╭─ Records for the task

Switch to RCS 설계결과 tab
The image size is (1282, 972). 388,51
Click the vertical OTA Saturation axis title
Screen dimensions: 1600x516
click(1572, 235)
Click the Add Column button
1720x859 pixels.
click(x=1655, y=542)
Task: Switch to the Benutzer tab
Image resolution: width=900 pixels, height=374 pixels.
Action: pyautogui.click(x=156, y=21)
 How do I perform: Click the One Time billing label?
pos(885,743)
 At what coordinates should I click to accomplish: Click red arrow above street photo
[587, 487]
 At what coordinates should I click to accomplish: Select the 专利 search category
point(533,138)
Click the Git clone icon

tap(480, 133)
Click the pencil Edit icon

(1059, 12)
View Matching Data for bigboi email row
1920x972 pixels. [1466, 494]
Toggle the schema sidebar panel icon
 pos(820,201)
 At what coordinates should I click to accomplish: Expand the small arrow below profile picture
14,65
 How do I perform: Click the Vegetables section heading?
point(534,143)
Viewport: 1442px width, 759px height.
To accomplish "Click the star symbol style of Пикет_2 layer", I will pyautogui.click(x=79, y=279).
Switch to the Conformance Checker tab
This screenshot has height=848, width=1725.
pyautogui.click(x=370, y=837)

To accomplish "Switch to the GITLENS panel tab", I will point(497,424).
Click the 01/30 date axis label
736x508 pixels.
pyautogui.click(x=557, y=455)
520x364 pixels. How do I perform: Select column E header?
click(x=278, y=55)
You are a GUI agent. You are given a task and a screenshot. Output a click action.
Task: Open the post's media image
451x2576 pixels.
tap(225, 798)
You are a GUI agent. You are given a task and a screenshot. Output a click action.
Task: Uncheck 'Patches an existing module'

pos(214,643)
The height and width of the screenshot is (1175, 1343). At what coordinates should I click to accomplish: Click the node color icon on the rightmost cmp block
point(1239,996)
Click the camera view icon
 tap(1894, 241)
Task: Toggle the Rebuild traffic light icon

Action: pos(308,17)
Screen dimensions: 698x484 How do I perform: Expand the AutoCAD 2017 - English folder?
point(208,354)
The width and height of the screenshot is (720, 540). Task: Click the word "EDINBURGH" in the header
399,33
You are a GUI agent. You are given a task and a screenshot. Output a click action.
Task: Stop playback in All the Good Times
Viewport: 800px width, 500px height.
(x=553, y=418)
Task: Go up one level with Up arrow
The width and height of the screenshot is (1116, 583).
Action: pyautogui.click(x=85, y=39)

╰─

▶ The problem: All lines from the first line of the listing above through the line containing "Task: Switch to the Benutzer tab" are to be retyped exactly. Leave out any other line.

▶ Written solution:
Switch to RCS 설계결과 tab
The image size is (1282, 972). 388,51
Click the vertical OTA Saturation axis title
Screen dimensions: 1600x516
click(1572, 235)
Click the Add Column button
1720x859 pixels.
click(x=1655, y=542)
Task: Switch to the Benutzer tab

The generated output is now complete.